Tal vez, sin embargo, en esa triste cadena también esté la posibilidad de un cambio. Si todo comienza en nuestro contexto más inmediato, entonces también allí es donde necesitamos empezar a hacer pie para transformar la realidad. ¿Tendremos el valor para dar ese primer paso, para empezar a tender la mano y buscar el perdón? ¿El coraje para responder de una manera más libre?

No es nada fácil. El perdón sigue siendo una palabra muy mal vista: suena demasiado a debilidad, pobreza, sumisión. Y sin embargo, nada nos hace más libres. El momento en el que decidimos perdonar es cuando abrimos las puertas del futuro y nos damos cuenta que ya no somos víctimas ni condenados. El instante sagrado en el que se nos abren los ojos y elegimos vivir sin resentimiento. Cuando percibimos que nuestra historia puede habernos golpeado, pero eso no quiere decir que debamos repetirla ni continuarla con la misma violencia. Son muchas las fuentes del perdón, pero quizás esta mirada sencilla (y hasta un poco pragmática) sobre nosotros y nuestro camino nos ayude a empezar. 

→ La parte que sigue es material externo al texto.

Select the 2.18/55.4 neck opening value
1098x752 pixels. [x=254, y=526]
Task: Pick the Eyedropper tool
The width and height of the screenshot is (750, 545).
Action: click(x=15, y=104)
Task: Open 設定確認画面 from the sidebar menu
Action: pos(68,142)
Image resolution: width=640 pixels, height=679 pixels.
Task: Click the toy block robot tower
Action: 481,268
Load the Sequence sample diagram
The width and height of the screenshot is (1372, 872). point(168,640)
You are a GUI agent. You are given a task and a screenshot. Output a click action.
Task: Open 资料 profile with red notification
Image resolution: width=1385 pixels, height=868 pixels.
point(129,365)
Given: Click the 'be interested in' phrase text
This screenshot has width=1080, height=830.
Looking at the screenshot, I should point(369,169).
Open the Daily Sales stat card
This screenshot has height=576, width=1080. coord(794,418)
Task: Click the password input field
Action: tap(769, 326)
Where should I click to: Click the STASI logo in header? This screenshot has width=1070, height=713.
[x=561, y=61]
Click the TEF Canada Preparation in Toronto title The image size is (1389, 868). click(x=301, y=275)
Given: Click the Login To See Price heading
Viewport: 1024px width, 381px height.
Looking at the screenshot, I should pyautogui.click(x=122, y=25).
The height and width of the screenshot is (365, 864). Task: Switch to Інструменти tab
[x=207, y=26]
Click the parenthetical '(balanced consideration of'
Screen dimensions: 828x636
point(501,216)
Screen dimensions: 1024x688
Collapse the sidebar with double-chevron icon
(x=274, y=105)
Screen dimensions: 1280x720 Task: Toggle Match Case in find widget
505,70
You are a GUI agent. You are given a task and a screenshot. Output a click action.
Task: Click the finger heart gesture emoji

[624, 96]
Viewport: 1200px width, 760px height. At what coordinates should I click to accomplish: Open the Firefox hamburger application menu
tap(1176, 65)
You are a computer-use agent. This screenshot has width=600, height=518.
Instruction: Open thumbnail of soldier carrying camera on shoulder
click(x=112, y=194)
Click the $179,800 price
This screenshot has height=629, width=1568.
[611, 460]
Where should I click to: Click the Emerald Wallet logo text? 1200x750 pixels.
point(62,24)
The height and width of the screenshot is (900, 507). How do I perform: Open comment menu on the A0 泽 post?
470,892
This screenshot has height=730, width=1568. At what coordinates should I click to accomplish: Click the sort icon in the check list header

Aquella noche en Jerusalén, la noche en que miramos nuestro mundo herido estrechado en las calles de la ciudad milenaria, fuimos a comprar algunos rosarios para llevar al día siguiente a la misa en el Santo Sepulcro. Caímos en un negocio de ortodoxos, que allí no suelen mirar con buenos ojos a los católicos. Sergei, el dueño, sin embargo, fue de lo más atento y cálido. Cuando nos íbamos, me regaló un pequeño broche con la cruz de Jerusalén. Con una mirada profunda de amor y dolor, esa tan única que he visto en varios de nuestros hermanos ortodoxos, me dijo: “¿Sabe Padre? Yo sé que nuestras Iglesias discuten muchas veces. Pero al fin y al cabo, creemos en el mismo Dios, ¿no es cierto? Rece por mí cuando celebre misa en el Santo Sepulcro”. Lo hice, y lo sigo haciendo. Para tener esa misma mirada de perdón que he visto en Sergei. Y en todos aquellos que hacen del perdón un camino a un mundo nuevo y mejor.